[Записи]
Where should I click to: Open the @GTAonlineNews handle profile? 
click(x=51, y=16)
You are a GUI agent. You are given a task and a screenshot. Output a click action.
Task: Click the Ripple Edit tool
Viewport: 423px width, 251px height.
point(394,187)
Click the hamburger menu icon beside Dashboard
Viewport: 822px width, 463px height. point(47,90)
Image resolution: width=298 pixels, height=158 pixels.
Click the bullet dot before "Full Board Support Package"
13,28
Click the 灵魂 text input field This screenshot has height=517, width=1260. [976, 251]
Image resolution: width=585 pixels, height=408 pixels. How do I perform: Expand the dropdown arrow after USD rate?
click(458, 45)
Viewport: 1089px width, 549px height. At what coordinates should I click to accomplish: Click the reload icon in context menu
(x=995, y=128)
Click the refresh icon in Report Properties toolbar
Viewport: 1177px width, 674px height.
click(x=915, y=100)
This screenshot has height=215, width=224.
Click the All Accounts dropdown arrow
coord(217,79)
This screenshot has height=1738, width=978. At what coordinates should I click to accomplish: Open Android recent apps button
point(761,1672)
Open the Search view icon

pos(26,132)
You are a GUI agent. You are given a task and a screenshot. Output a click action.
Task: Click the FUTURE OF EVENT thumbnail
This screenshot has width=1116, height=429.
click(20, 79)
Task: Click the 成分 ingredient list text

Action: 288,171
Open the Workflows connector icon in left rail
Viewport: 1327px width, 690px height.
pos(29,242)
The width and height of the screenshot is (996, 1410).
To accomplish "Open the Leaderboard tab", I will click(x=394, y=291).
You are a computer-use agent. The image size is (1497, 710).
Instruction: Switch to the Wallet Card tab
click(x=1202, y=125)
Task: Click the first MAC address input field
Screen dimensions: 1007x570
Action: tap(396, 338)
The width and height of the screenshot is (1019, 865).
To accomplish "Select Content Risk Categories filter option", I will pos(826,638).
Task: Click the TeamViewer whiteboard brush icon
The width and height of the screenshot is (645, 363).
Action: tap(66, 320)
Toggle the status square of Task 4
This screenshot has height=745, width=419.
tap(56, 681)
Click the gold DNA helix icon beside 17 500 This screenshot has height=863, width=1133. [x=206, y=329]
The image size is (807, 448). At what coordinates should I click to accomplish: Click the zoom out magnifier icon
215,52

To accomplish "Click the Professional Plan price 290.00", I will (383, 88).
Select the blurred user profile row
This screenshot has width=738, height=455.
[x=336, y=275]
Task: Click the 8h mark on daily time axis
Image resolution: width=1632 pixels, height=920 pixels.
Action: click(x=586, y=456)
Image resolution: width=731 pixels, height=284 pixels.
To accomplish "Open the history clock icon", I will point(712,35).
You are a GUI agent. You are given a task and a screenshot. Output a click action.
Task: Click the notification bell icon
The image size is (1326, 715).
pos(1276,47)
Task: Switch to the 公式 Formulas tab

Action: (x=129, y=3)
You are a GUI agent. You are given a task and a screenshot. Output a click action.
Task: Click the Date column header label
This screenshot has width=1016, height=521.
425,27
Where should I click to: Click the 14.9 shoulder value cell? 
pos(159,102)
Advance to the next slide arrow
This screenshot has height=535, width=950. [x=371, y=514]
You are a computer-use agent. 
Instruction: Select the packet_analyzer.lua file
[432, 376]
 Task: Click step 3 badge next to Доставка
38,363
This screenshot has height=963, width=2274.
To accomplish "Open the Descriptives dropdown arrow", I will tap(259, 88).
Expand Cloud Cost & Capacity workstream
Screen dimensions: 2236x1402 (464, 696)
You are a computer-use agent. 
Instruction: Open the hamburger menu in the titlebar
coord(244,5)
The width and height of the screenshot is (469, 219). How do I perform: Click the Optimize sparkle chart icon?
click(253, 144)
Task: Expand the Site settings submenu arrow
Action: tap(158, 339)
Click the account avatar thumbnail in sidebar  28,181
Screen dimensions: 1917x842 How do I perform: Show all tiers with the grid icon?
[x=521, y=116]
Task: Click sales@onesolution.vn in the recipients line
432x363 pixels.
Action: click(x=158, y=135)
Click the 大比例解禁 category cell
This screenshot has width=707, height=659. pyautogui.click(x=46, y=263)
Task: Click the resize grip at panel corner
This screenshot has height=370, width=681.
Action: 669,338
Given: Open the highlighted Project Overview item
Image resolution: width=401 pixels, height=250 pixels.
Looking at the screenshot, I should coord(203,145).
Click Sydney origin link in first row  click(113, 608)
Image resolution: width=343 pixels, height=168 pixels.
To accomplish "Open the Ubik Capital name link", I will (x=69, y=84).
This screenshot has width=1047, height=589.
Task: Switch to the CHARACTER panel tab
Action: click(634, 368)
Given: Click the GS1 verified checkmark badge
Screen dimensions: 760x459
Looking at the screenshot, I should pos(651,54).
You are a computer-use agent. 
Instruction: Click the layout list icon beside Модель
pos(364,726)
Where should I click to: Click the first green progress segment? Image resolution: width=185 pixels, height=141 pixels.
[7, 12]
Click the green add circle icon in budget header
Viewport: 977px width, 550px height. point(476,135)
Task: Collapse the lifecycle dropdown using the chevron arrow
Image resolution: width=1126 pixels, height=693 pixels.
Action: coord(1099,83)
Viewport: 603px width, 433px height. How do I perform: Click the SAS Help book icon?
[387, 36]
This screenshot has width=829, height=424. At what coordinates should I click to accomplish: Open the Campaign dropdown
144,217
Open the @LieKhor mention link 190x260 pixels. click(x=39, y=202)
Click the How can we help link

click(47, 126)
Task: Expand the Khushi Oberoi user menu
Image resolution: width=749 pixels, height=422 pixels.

Условия задачи
Выведите все записи полностью, без изменений в каждой строке.

Результат выполнения
Where should I click to: Open the @GTAonlineNews handle profile? 
click(x=51, y=16)
You are a GUI agent. You are given a task and a screenshot. Output a click action.
Task: Click the Ripple Edit tool
Viewport: 423px width, 251px height.
point(394,187)
Click the hamburger menu icon beside Dashboard
Viewport: 822px width, 463px height. point(47,90)
Image resolution: width=298 pixels, height=158 pixels.
Click the bullet dot before "Full Board Support Package"
13,28
Click the 灵魂 text input field This screenshot has height=517, width=1260. [976, 251]
Image resolution: width=585 pixels, height=408 pixels. How do I perform: Expand the dropdown arrow after USD rate?
click(458, 45)
Viewport: 1089px width, 549px height. At what coordinates should I click to accomplish: Click the reload icon in context menu
(x=995, y=128)
Click the refresh icon in Report Properties toolbar
Viewport: 1177px width, 674px height.
click(x=915, y=100)
This screenshot has height=215, width=224.
Click the All Accounts dropdown arrow
coord(217,79)
This screenshot has height=1738, width=978. At what coordinates should I click to accomplish: Open Android recent apps button
point(761,1672)
Open the Search view icon

pos(26,132)
You are a GUI agent. You are given a task and a screenshot. Output a click action.
Task: Click the FUTURE OF EVENT thumbnail
This screenshot has width=1116, height=429.
click(20, 79)
Task: Click the 成分 ingredient list text

Action: 288,171
Open the Workflows connector icon in left rail
Viewport: 1327px width, 690px height.
pos(29,242)
The width and height of the screenshot is (996, 1410).
To accomplish "Open the Leaderboard tab", I will click(x=394, y=291).
You are a computer-use agent. The image size is (1497, 710).
Instruction: Switch to the Wallet Card tab
click(x=1202, y=125)
Task: Click the first MAC address input field
Screen dimensions: 1007x570
Action: tap(396, 338)
The width and height of the screenshot is (1019, 865).
To accomplish "Select Content Risk Categories filter option", I will pos(826,638).
Task: Click the TeamViewer whiteboard brush icon
The width and height of the screenshot is (645, 363).
Action: tap(66, 320)
Toggle the status square of Task 4
This screenshot has height=745, width=419.
tap(56, 681)
Click the gold DNA helix icon beside 17 500 This screenshot has height=863, width=1133. [x=206, y=329]
The image size is (807, 448). At what coordinates should I click to accomplish: Click the zoom out magnifier icon
215,52

To accomplish "Click the Professional Plan price 290.00", I will (383, 88).
Select the blurred user profile row
This screenshot has width=738, height=455.
[x=336, y=275]
Task: Click the 8h mark on daily time axis
Image resolution: width=1632 pixels, height=920 pixels.
Action: click(x=586, y=456)
Image resolution: width=731 pixels, height=284 pixels.
To accomplish "Open the history clock icon", I will point(712,35).
You are a GUI agent. You are given a task and a screenshot. Output a click action.
Task: Click the notification bell icon
The image size is (1326, 715).
pos(1276,47)
Task: Switch to the 公式 Formulas tab

Action: (x=129, y=3)
You are a GUI agent. You are given a task and a screenshot. Output a click action.
Task: Click the Date column header label
This screenshot has width=1016, height=521.
425,27
Where should I click to: Click the 14.9 shoulder value cell? 
pos(159,102)
Advance to the next slide arrow
This screenshot has height=535, width=950. [x=371, y=514]
You are a computer-use agent. 
Instruction: Select the packet_analyzer.lua file
[432, 376]
 Task: Click step 3 badge next to Доставка
38,363
This screenshot has height=963, width=2274.
To accomplish "Open the Descriptives dropdown arrow", I will tap(259, 88).
Expand Cloud Cost & Capacity workstream
Screen dimensions: 2236x1402 (464, 696)
You are a computer-use agent. 
Instruction: Open the hamburger menu in the titlebar
coord(244,5)
The width and height of the screenshot is (469, 219). How do I perform: Click the Optimize sparkle chart icon?
click(253, 144)
Task: Expand the Site settings submenu arrow
Action: tap(158, 339)
Click the account avatar thumbnail in sidebar  28,181
Screen dimensions: 1917x842 How do I perform: Show all tiers with the grid icon?
[x=521, y=116]
Task: Click sales@onesolution.vn in the recipients line
432x363 pixels.
Action: click(x=158, y=135)
Click the 大比例解禁 category cell
This screenshot has width=707, height=659. pyautogui.click(x=46, y=263)
Task: Click the resize grip at panel corner
This screenshot has height=370, width=681.
Action: 669,338
Given: Open the highlighted Project Overview item
Image resolution: width=401 pixels, height=250 pixels.
Looking at the screenshot, I should coord(203,145).
Click Sydney origin link in first row  click(113, 608)
Image resolution: width=343 pixels, height=168 pixels.
To accomplish "Open the Ubik Capital name link", I will (x=69, y=84).
This screenshot has width=1047, height=589.
Task: Switch to the CHARACTER panel tab
Action: click(634, 368)
Given: Click the GS1 verified checkmark badge
Screen dimensions: 760x459
Looking at the screenshot, I should pos(651,54).
You are a computer-use agent. 
Instruction: Click the layout list icon beside Модель
pos(364,726)
Where should I click to: Click the first green progress segment? Image resolution: width=185 pixels, height=141 pixels.
[7, 12]
Click the green add circle icon in budget header
Viewport: 977px width, 550px height. point(476,135)
Task: Collapse the lifecycle dropdown using the chevron arrow
Image resolution: width=1126 pixels, height=693 pixels.
Action: coord(1099,83)
Viewport: 603px width, 433px height. How do I perform: Click the SAS Help book icon?
[387, 36]
This screenshot has width=829, height=424. At what coordinates should I click to accomplish: Open the Campaign dropdown
144,217
Open the @LieKhor mention link 190x260 pixels. click(x=39, y=202)
Click the How can we help link

click(47, 126)
Task: Expand the Khushi Oberoi user menu
Image resolution: width=749 pixels, height=422 pixels.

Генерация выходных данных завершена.